THE DEAD AND THE QUICK

“Movement is life.”



So says Brad Pitt, as the hero of the zombie epic World War Z, to a family he’s urging to evacuate. Director Marc Forster certainly seems to have taken this maxim to heart. Whatever else one can say about this adaptation of the Max Brooks novel, it can’t be called slow-paced. From beginning credits to end credits, the action is pretty close to non-stop.

Death seems to be movement, too—these zombies aren’t old-school slow plodders. In the early scenes, we see Pitt and his wife and daughters flee the viral horde from Philly to Newark, while their undead pursuers run and lunge and leap like wildcats, and charge headlong at their prey so heedlessly that they plummet right off the sides of buildings.

What we don’t see is those spry zombies tearing their victims up, or shedding much blood. They don’t seem, even, to be cannibals, just biters. World War Z, rated PG-13, is the least gory zombie movie I’ve ever seen (though I haven’t seen Warm Bodies). There are no dismemberments or disembowelments; a hand gets chopped off in one scene, but it happens out of frame. Gore enthusiasts may be disappointed by this, but Forster is admirably deft in keeping the splatter offscreen, and the result isn’t really a horror movie. It’s an action-adventure picture, and a fairly exciting one.

Once he’s gotten his family to relative safety, poor Pitt, who’s some sort of vaguely-defined UN investigator, must dodge the ghouls from South Korea to Jerusalem to Wales in search of the key to the plague. He’s very good here—not jaw-droppingly good, like he was as Jessie James or in Moneyball or The Tree of Life. The role is too conventional and underwritten. It’s just a good-guy leading man part, but he executes it with skill, and he gets plenty of support from a large and fine international cast, which includes Peter Capaldi, Ruth Negga and the always cool-looking Pierfancesco Favino as researchers, Mirielle Enos in the thankless role of Pitt’s wife and, for a single creepy monologue about North Korea’s response to the zombie problem, David Morse.

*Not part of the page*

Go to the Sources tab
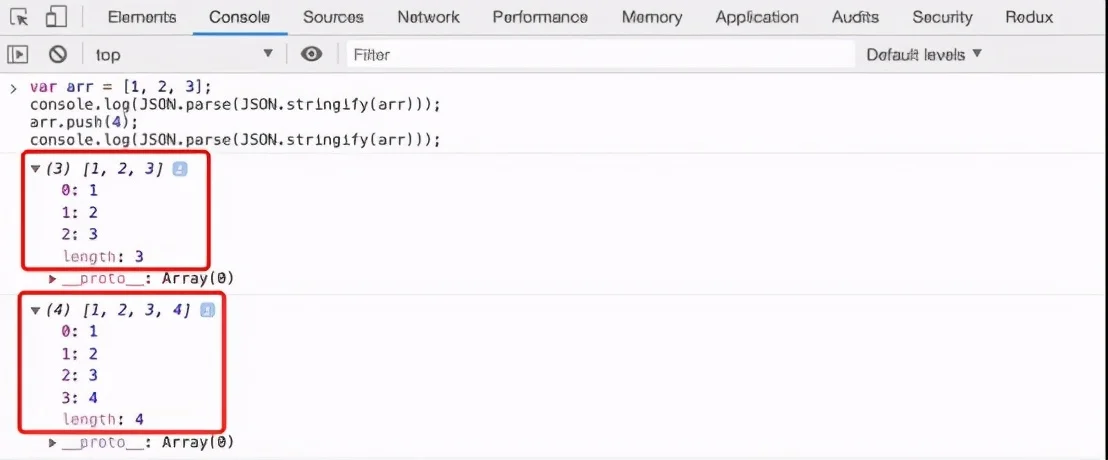 (x=333, y=17)
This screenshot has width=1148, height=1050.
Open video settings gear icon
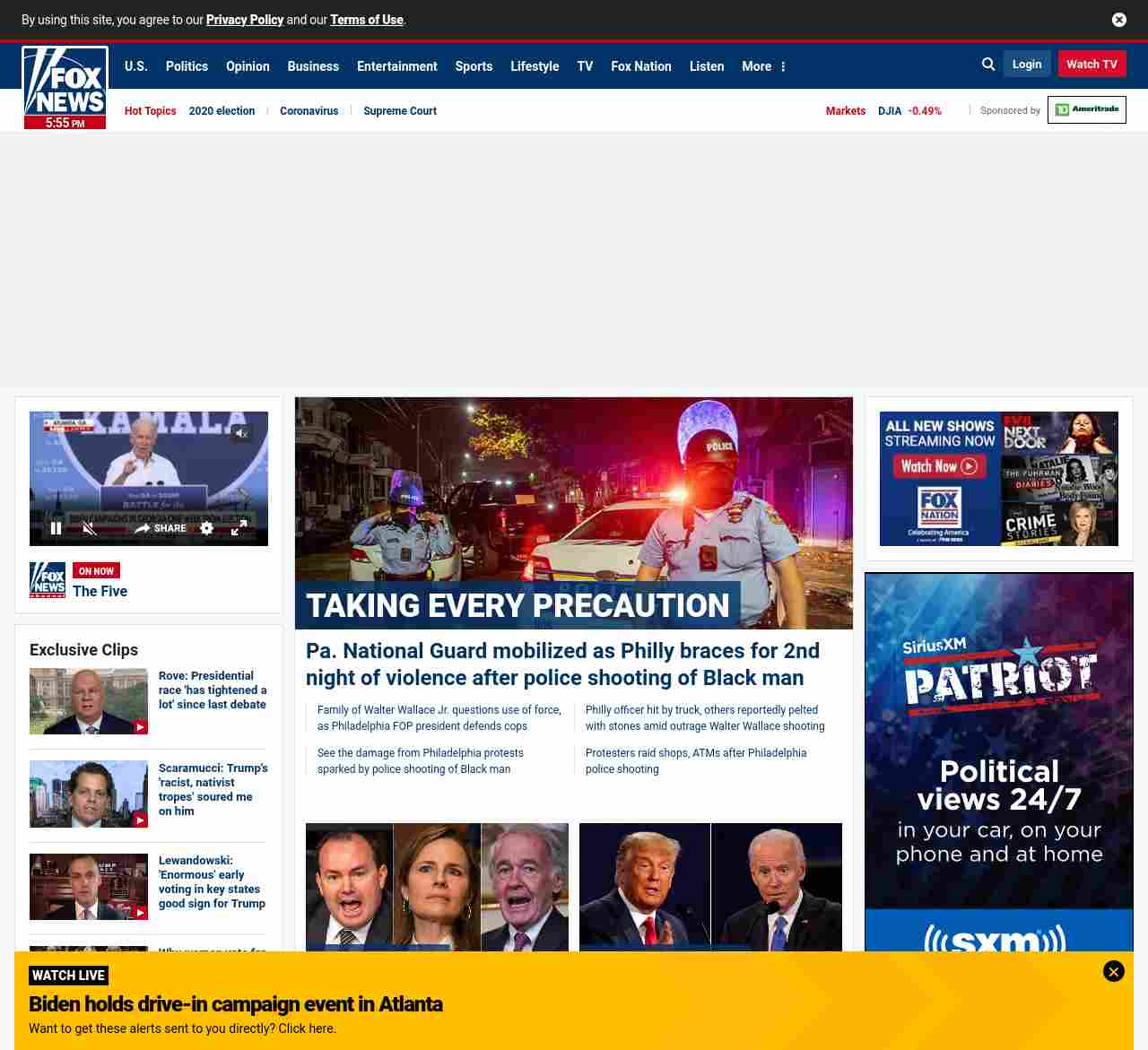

One other actor deserves a nod: Michael Jenn, who plays a twitchy, snappy zombie that besieges Pitt in a hospital lab, turns his small role into an audience-pleasing showcase of grotesque comedy. Also, toward the end there’s a very clever product placement—a soft drink brand comes to the rescue. As with Roland Emmerich’s 2012, apparently even the Apocalypse can’t stop commercials.